▶ _Activity_
In the passage about the Mission Houses site, what ship did the Pioneer Company of American Protestant missionaries sail on in 1819?

▶ _Text provided_
In addition, the site has the Mission Memorial Cemetery, and a building which houses collections and archives, a reading room, a visitors’ store, and staff offices.
A coral and grass stage, Kahua Ho‘okipa, was added in 2011; addition of a reconstructed grass dwelling is in permitting process. This was the headquarters for the American protestant Sandwich Island Mission. Across King Street is the red brick Mission Memorial Building 1915.
While now not part of the Mission Houses, the Memorial building was built by the Hawaiian Evangelical Association as a museum and archive to celebrate the 100th anniversary of the Protestant Missionaries in Hawaii. The city took over the building during the 1940s and it has since been converted to the City Hall Annex.
On October 23, 1819, the Pioneer Company of American Protestant missionaries from the northeast US, led by Hiram Bingham, set sail on the Thaddeus for the Sandwich Islands (now known as Hawai‘i.)

Stored items
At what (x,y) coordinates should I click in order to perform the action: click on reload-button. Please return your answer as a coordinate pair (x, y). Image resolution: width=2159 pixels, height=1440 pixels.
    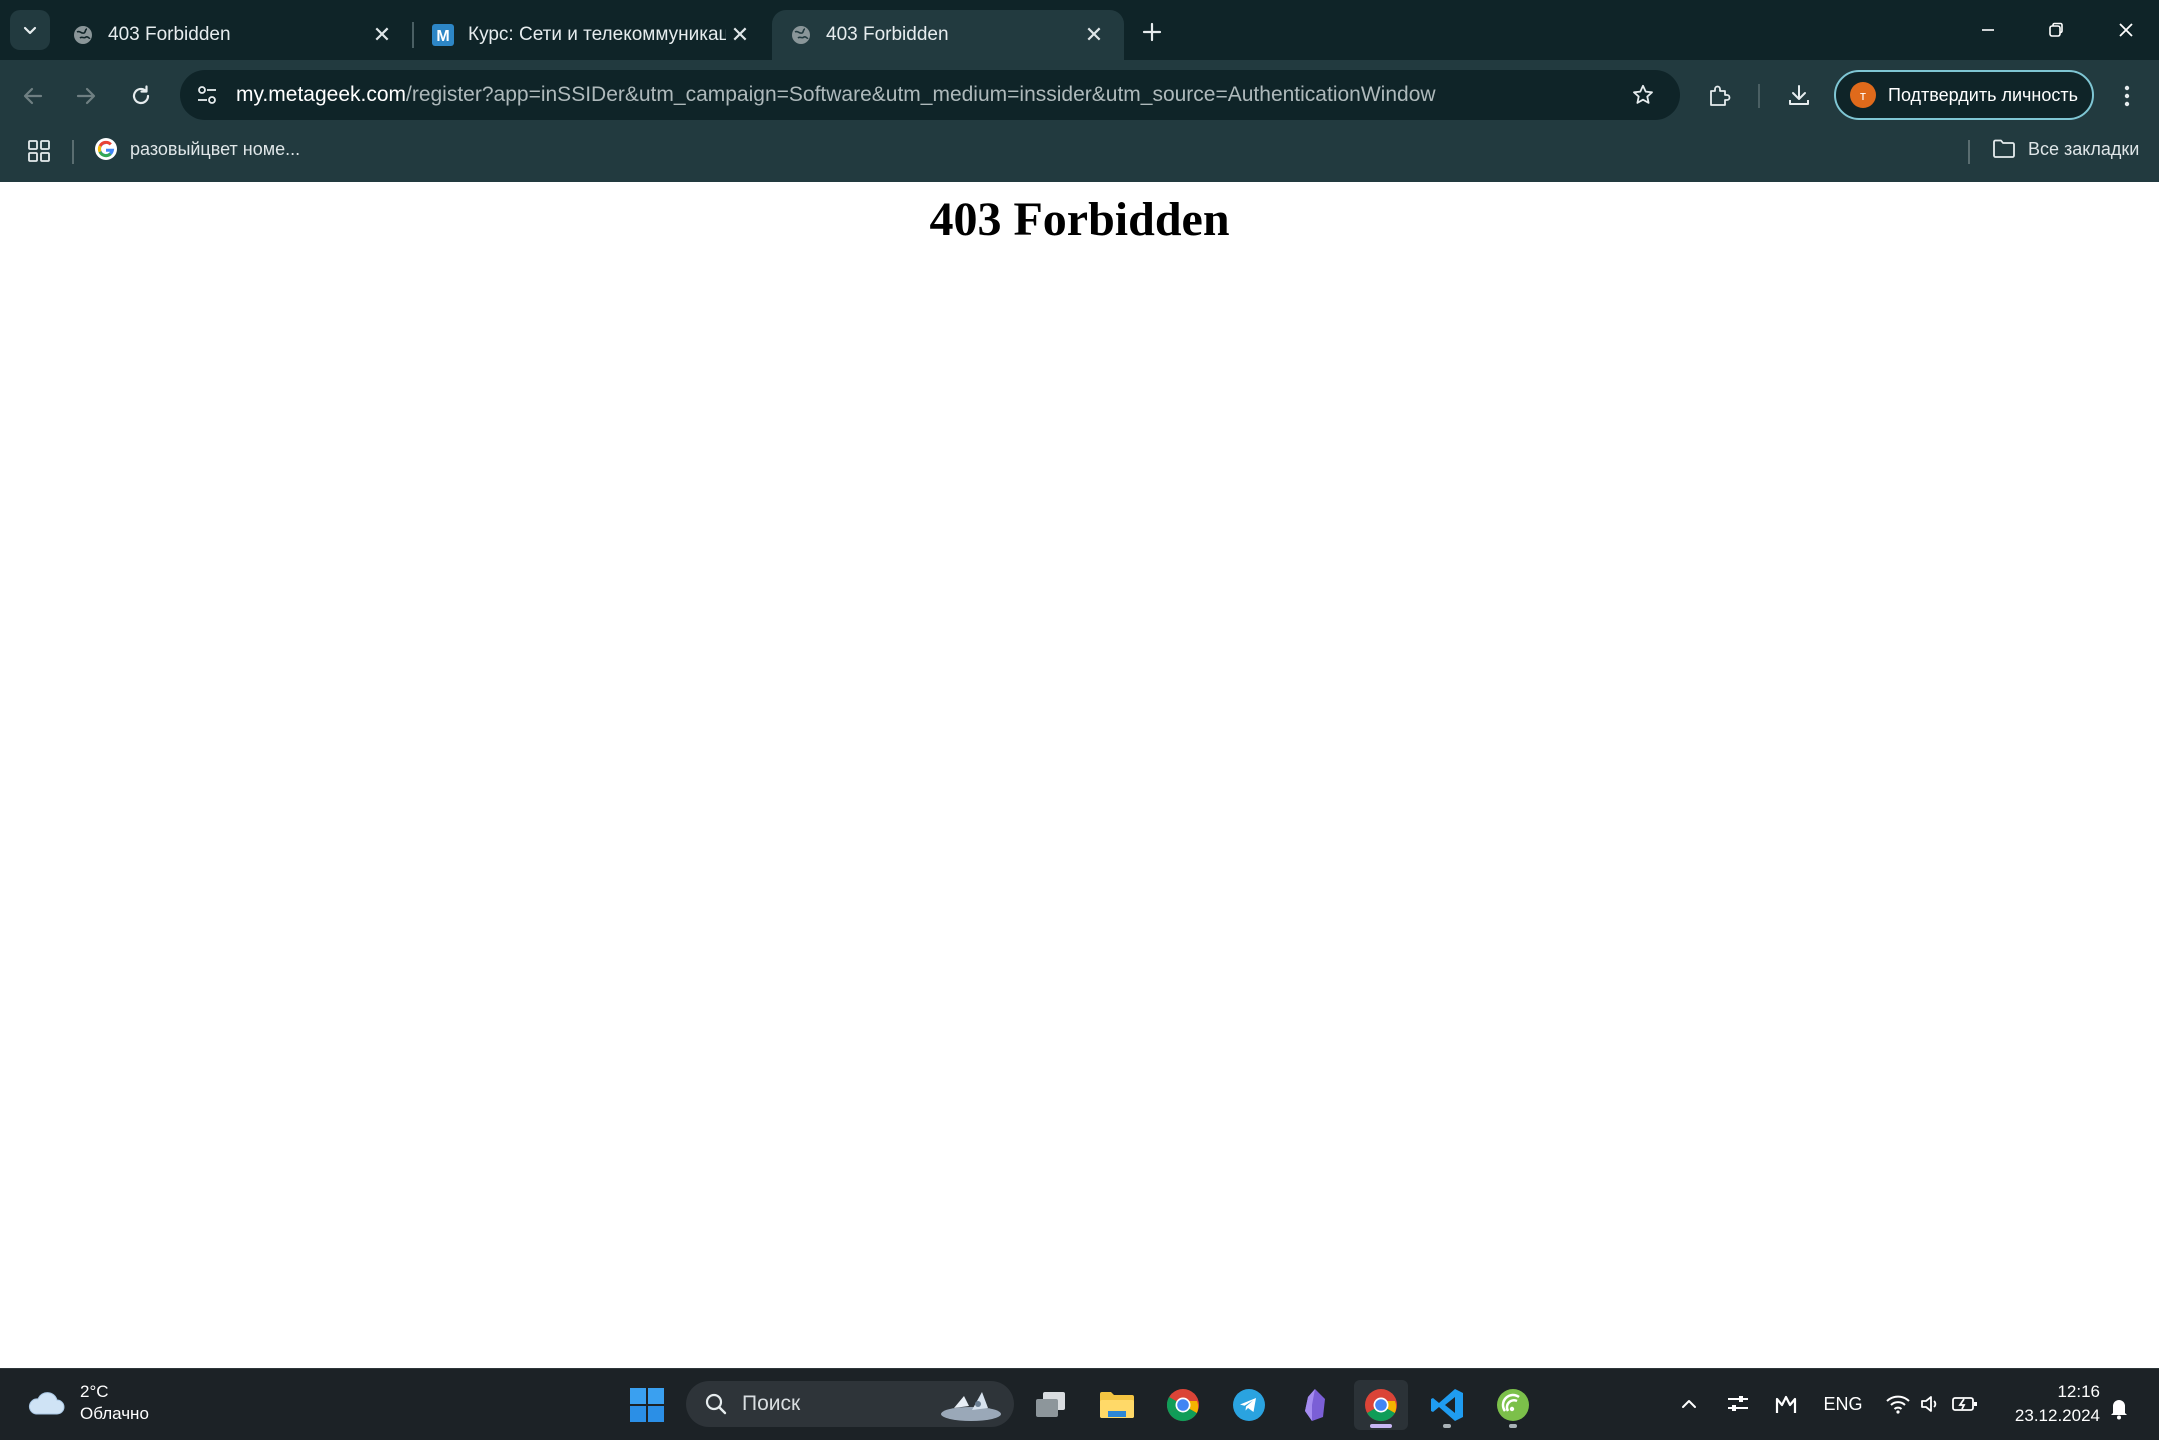
    Looking at the image, I should click on (141, 96).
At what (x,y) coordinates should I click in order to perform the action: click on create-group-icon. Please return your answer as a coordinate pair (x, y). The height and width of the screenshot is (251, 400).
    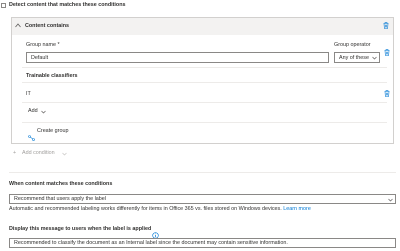
    Looking at the image, I should click on (32, 137).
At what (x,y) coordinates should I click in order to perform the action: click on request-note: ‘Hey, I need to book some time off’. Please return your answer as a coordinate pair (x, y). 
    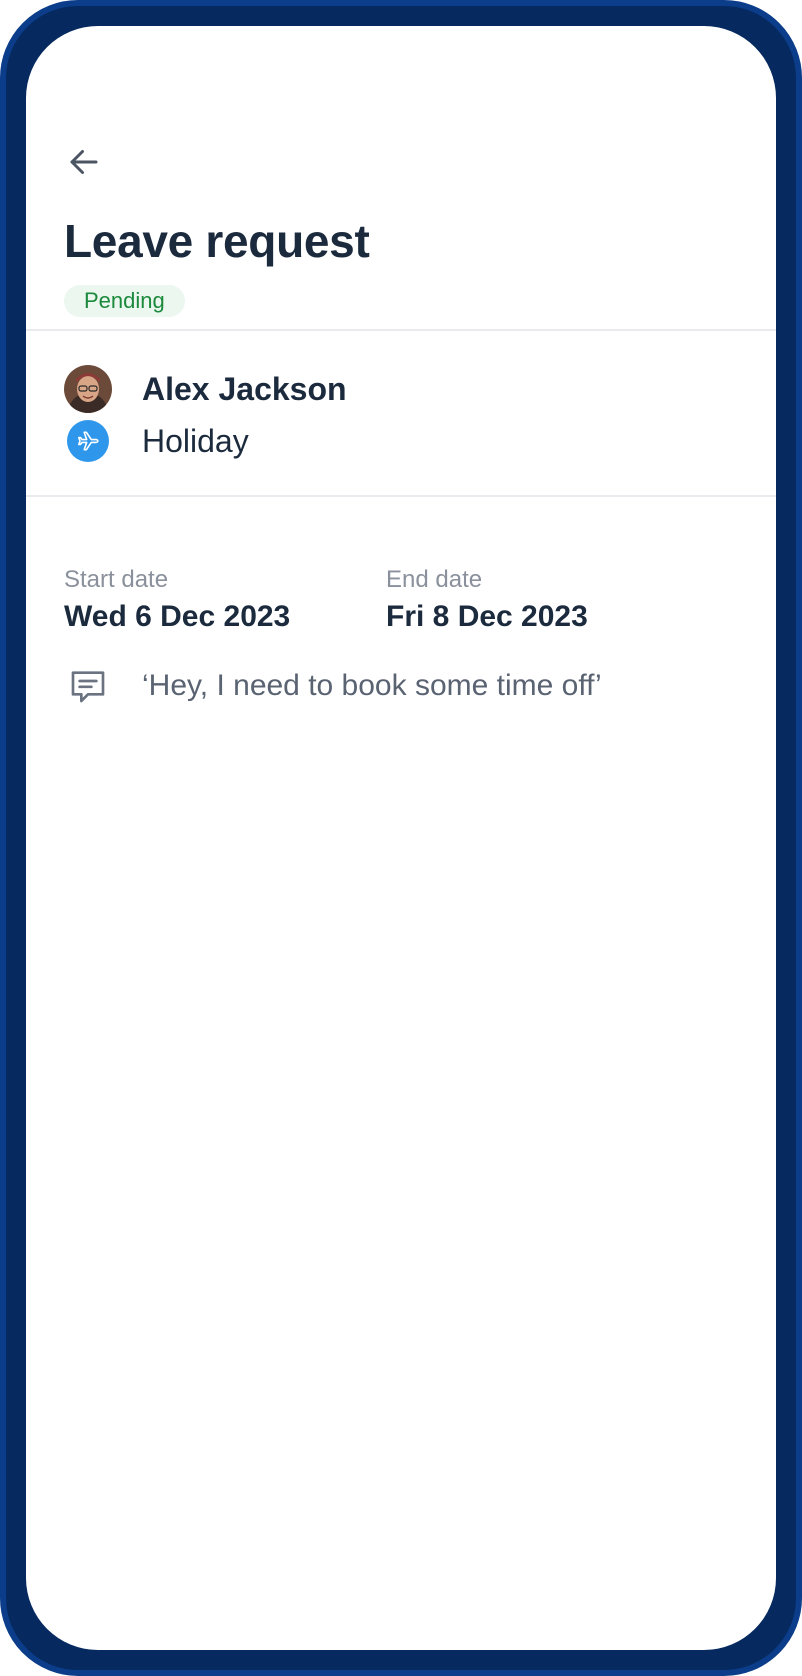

▶ _Solution to this exercise_
The Thaddeus.